Records for processing>
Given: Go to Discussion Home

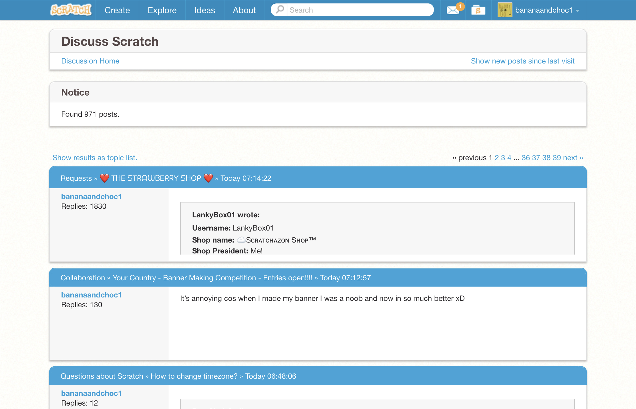Looking at the screenshot, I should [90, 61].
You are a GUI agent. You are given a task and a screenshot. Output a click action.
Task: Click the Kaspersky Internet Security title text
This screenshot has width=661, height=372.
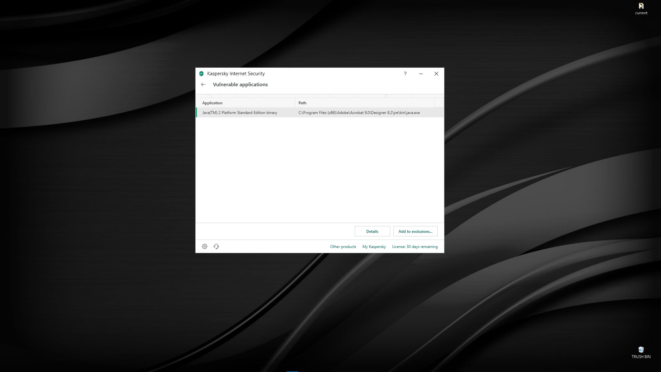[x=236, y=74]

Your goal> What is needed is a word-for-word repeat of every line from the line with "You are a GUI" to the end of the entries above; leave out the pictures.

Expected output>
You are a GUI agent. You are given a task and a screenshot. Output a click action.
Task: Click the Kaspersky Internet Security title text
This screenshot has width=661, height=372.
[x=236, y=74]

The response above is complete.